Exercise prompt: Omit all images, then repeat exactly the lines below from the one containing "The width and height of the screenshot is (1316, 898)." through the one containing "Tick the Symbol", both ends included.

===== Data provided

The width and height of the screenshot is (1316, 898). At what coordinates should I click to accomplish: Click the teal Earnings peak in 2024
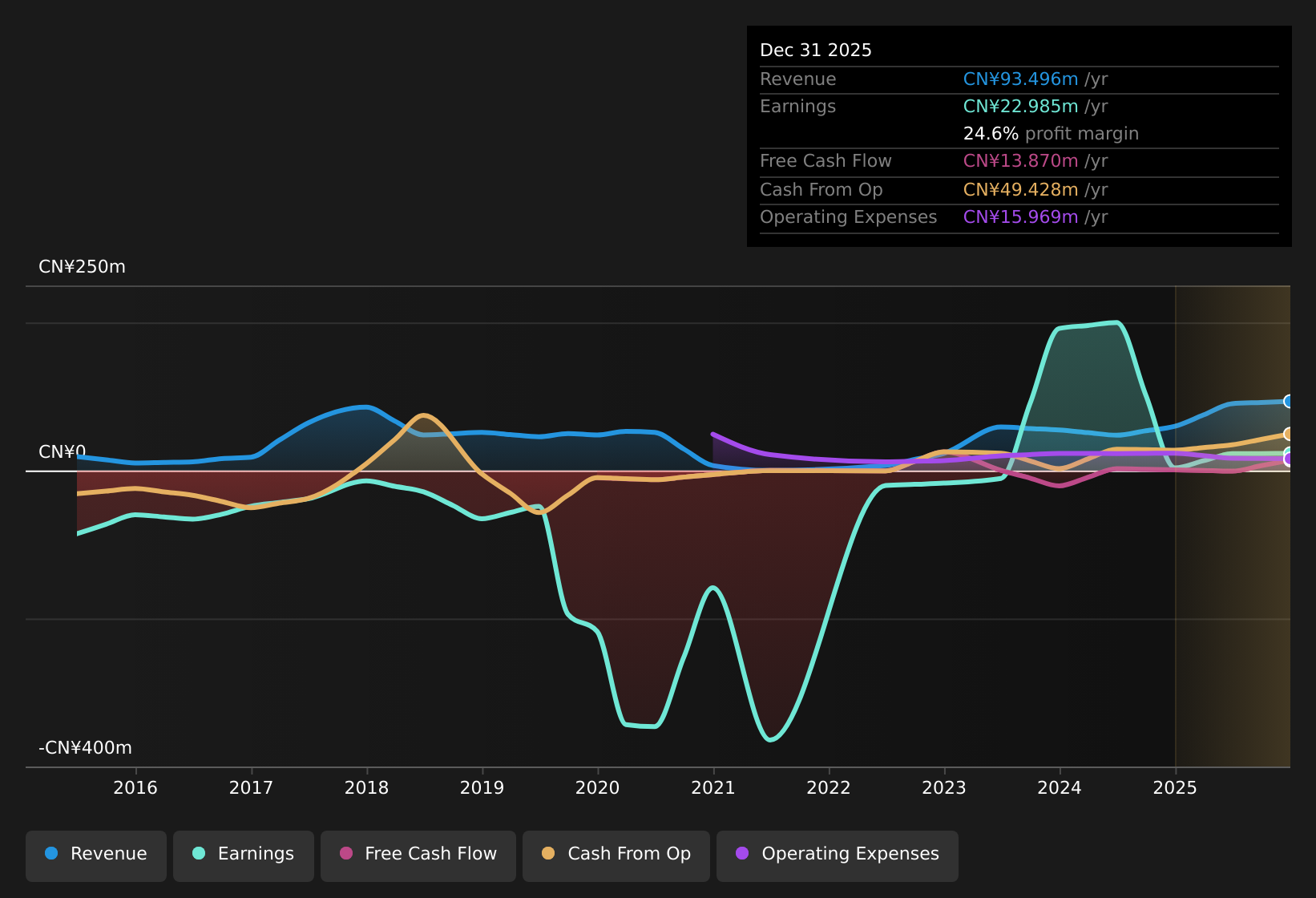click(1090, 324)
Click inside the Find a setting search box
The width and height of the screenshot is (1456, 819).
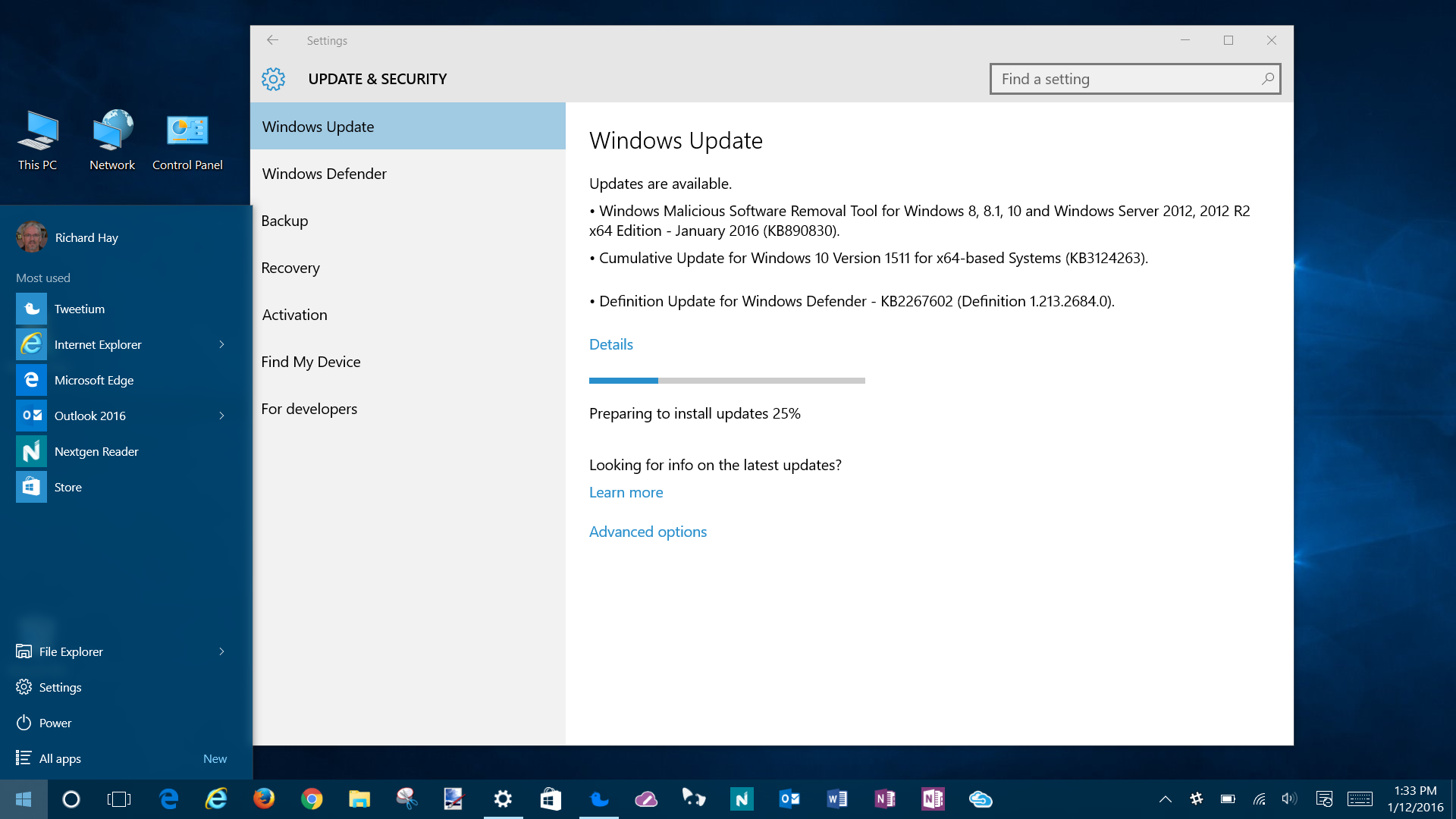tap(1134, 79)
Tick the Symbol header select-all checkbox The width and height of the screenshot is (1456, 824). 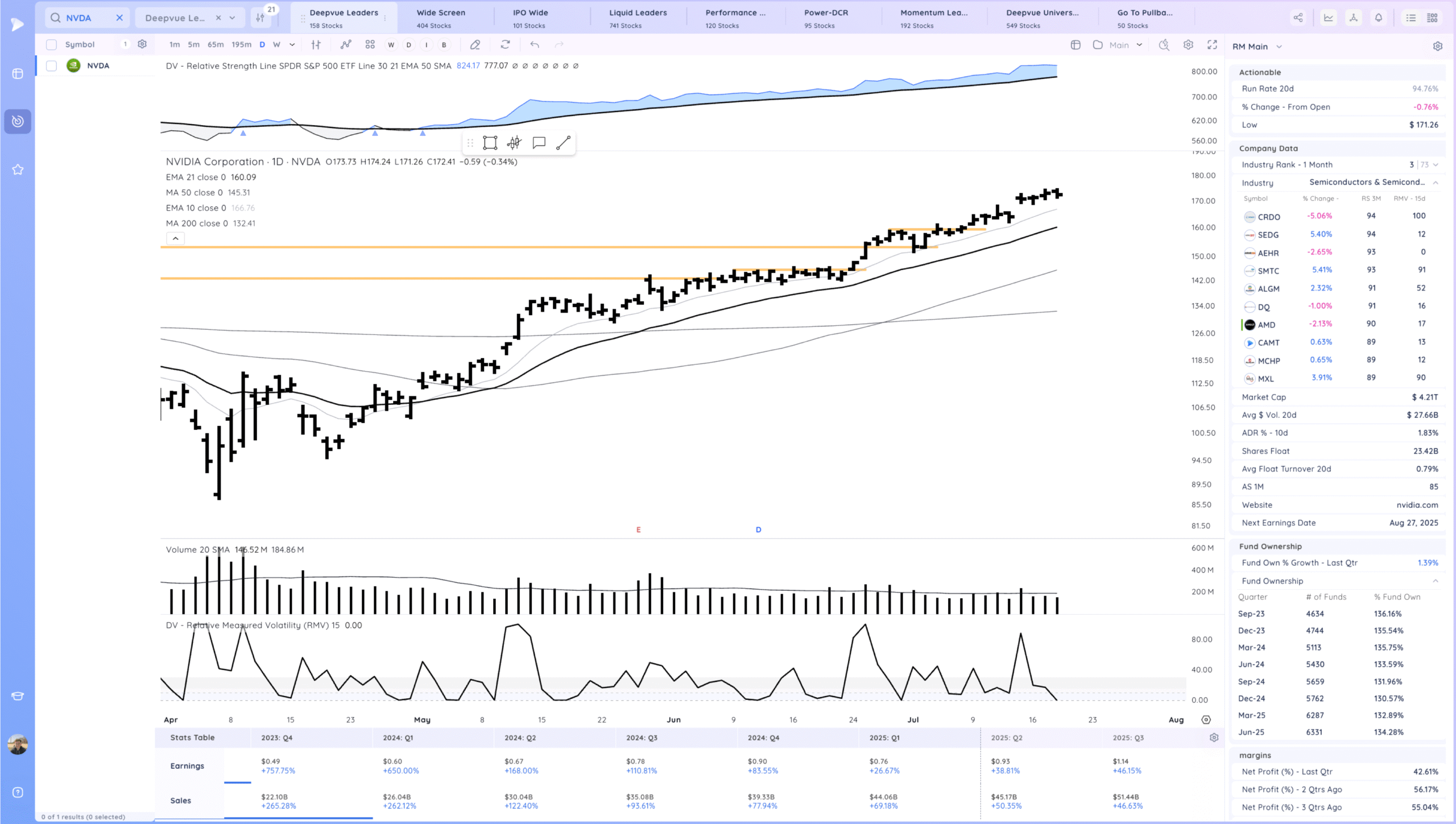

==========
===== Data provided

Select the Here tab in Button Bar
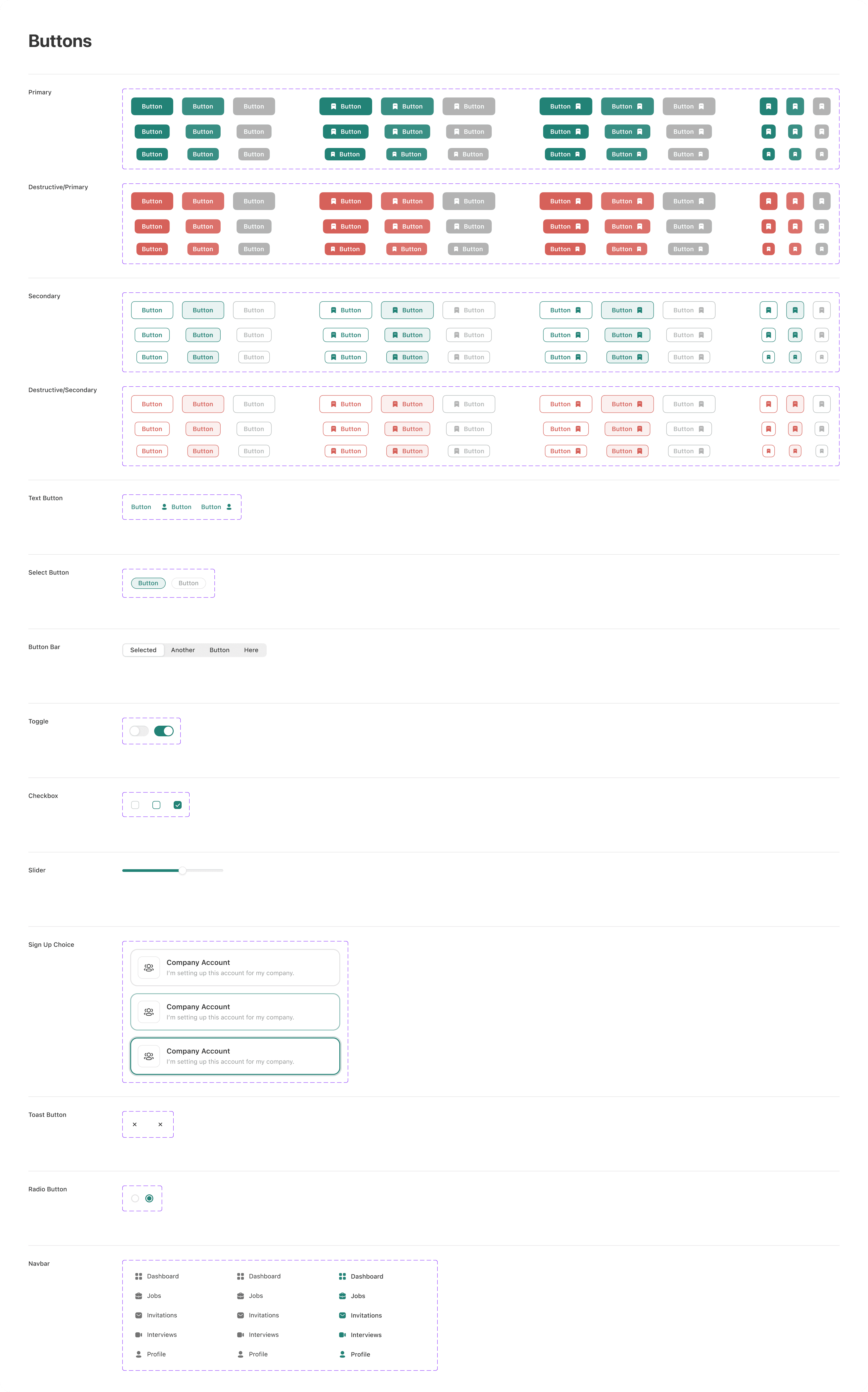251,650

==========

The answer:
The width and height of the screenshot is (1316, 898). At what coordinates should I click to accomplish: Click the teal Earnings peak in 2024
click(1090, 324)
Click inside the Find a setting search box
The width and height of the screenshot is (1456, 819).
tap(1134, 79)
Tick the Symbol header select-all checkbox The width and height of the screenshot is (1456, 824). 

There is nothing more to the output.